#### TASK OBJECTIVE
Your task is to restate every entry below word for word and omit the images.

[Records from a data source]

************

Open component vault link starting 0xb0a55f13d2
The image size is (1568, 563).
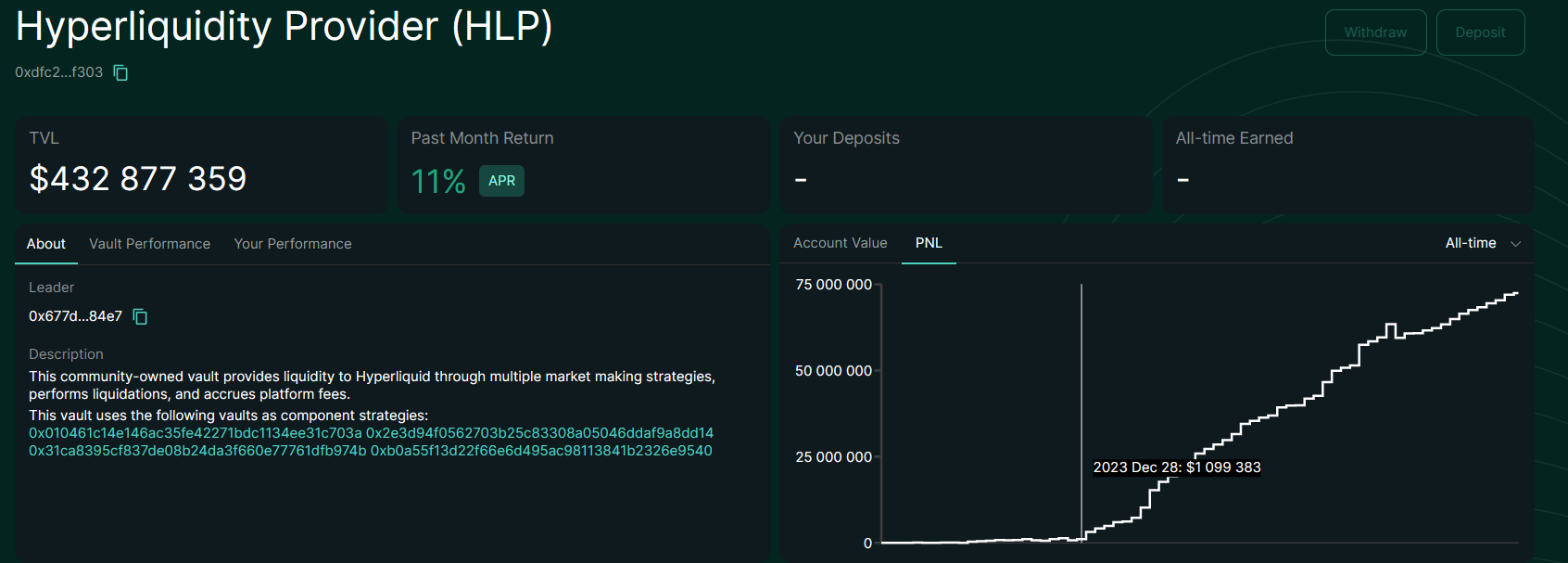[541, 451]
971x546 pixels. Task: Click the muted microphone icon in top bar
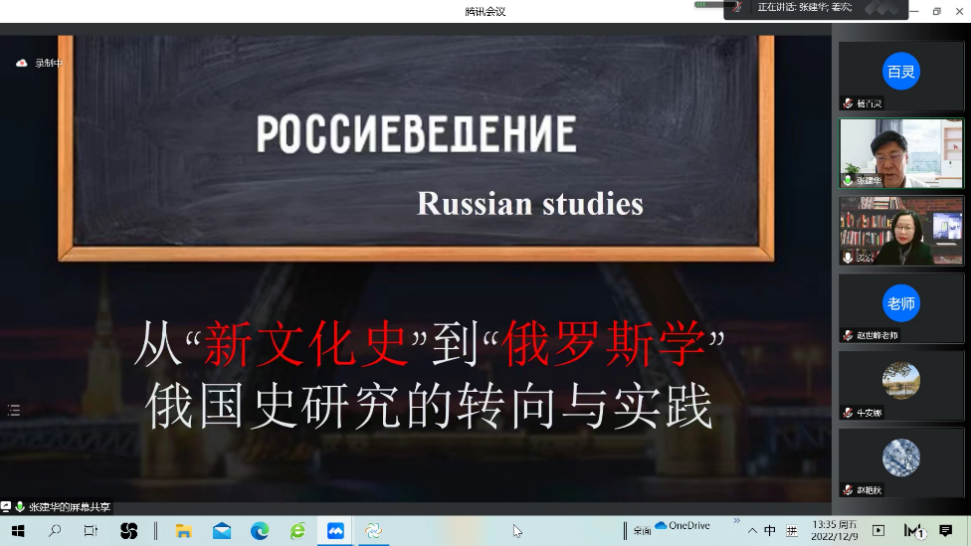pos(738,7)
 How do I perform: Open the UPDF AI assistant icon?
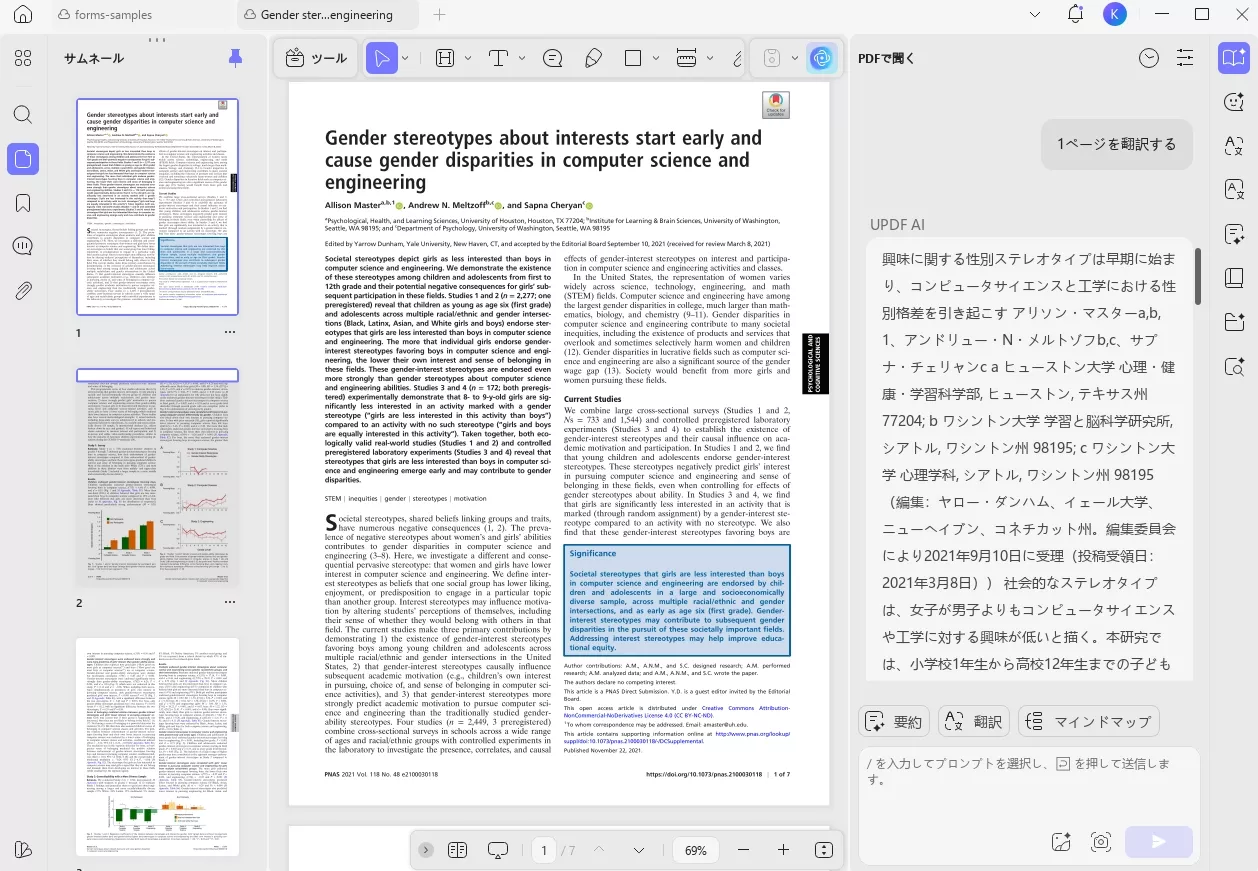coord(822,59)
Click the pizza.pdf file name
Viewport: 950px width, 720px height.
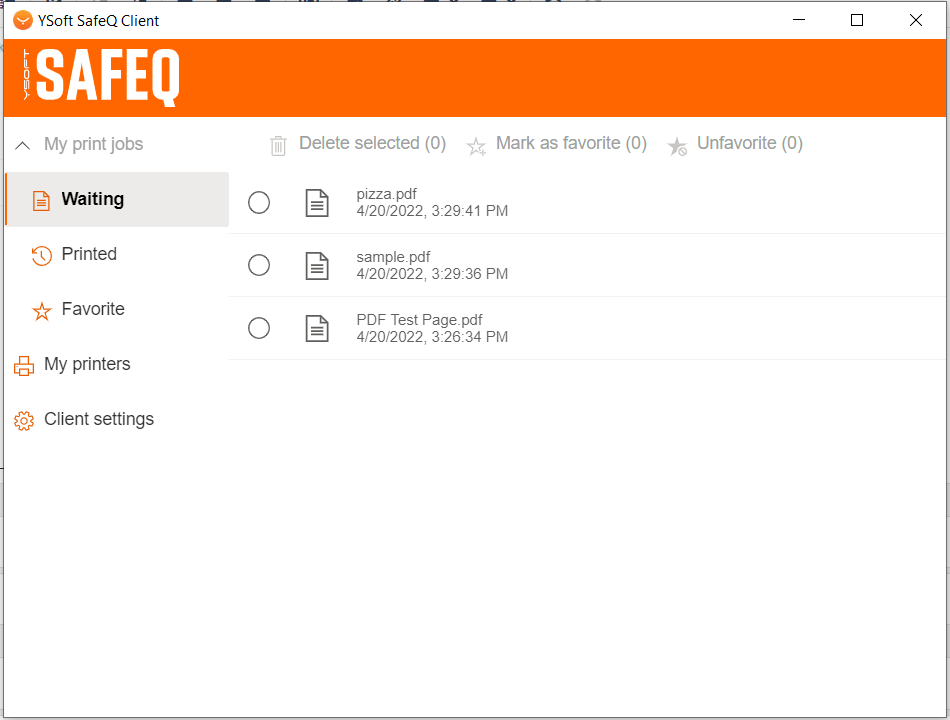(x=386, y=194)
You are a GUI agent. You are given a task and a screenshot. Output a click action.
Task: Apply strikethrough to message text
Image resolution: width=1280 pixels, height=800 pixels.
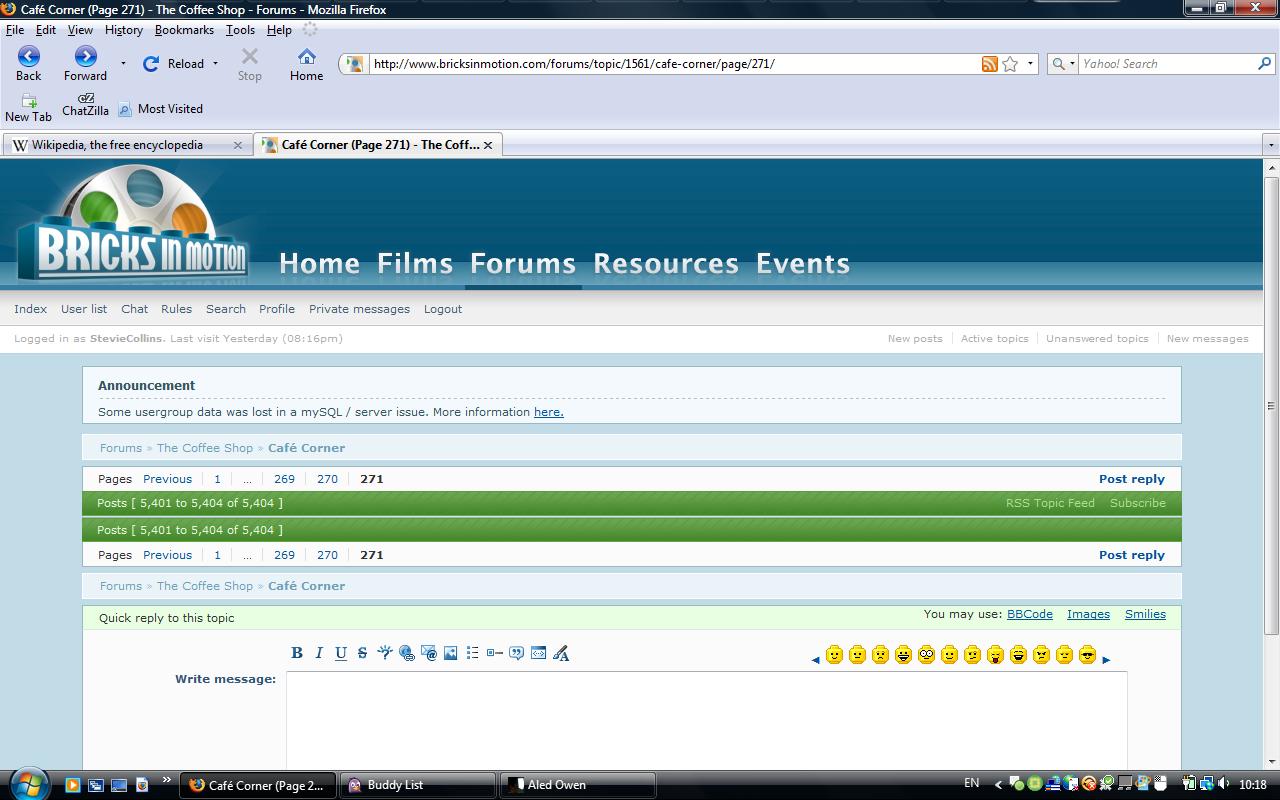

************

#### EXERCISE RESULT
Open component vault link starting 0xb0a55f13d2
The image size is (1568, 563).
[541, 451]
971x546 pixels. Task: Click the muted microphone icon in top bar
pos(738,7)
 How do I perform: Open the UPDF AI assistant icon?
coord(822,59)
Click the pizza.pdf file name
Viewport: 950px width, 720px height.
(x=386, y=194)
You are a GUI agent. You are given a task and a screenshot. Output a click action.
Task: Apply strikethrough to message text
Image resolution: width=1280 pixels, height=800 pixels.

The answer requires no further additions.